Financial Times gazetesi, ABD'de kaya gazı sektöründeki hızlı büyümeye dikkat çekti. İngiliz Financial Times gazetesi, başyazısında Amerika Birleşik Devletleri'nde kaya gazı ve petrolü sektöründeki hızlı büyümenin olası siyasi ve ekonomik sonuçlarını değerlendirdi.

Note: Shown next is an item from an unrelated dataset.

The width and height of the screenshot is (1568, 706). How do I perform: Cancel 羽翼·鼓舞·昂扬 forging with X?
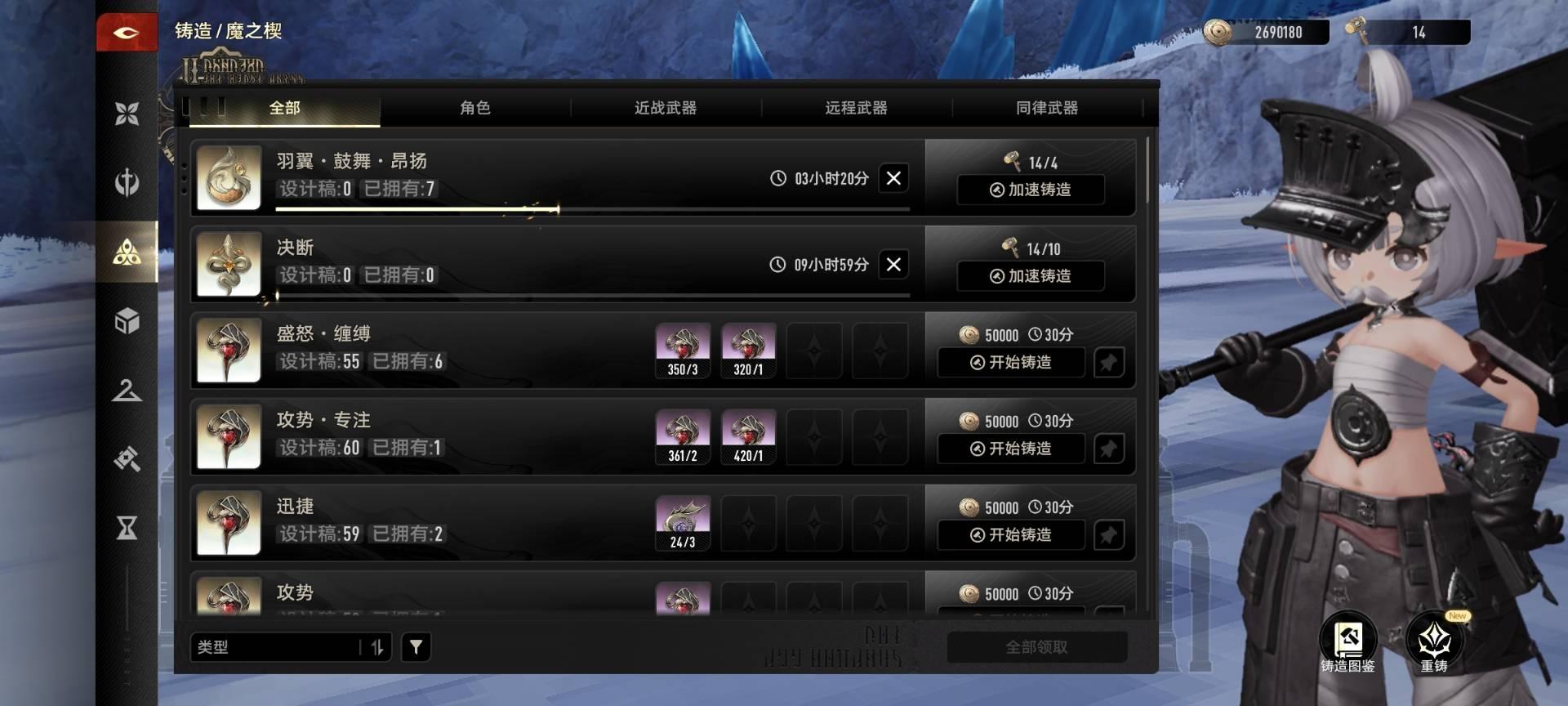[893, 177]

Kaya gazı ve petrolündeki üretim patlamasını piyango vurmasına benzeten gazete şu ifadeleri kullandı:
"Diğer ülkeler Amerika'yı kıskanmaya başlarken içeride bu beklenmedik zenginliğin nasıl kullanılacağıyla ilgili bir tartışma ve bunun ne kadar süreceği ile ilgili bir endişe var. Enerji fazlasını idare etmek, enerji kıtlığını idare etmekten daha kolaydır. Geçen hafta ABD Enerji Enformasyon İdaresi'nin ülkenin petrol ithalatının 2014'te son 25 yılın en düşük seviyesine ineceği yolundaki öngörüsü, kaya petrolü devriminin hangi noktaya geldiğini gösteriyor. Belki, Amerika'nın Suudi Arabistan'ı da geçerek dünyanın en büyük petrol üreticisi olacağı tahmini gerçekleşmeyebilir ama yaşanmakta olanlar yeterince kayda değer."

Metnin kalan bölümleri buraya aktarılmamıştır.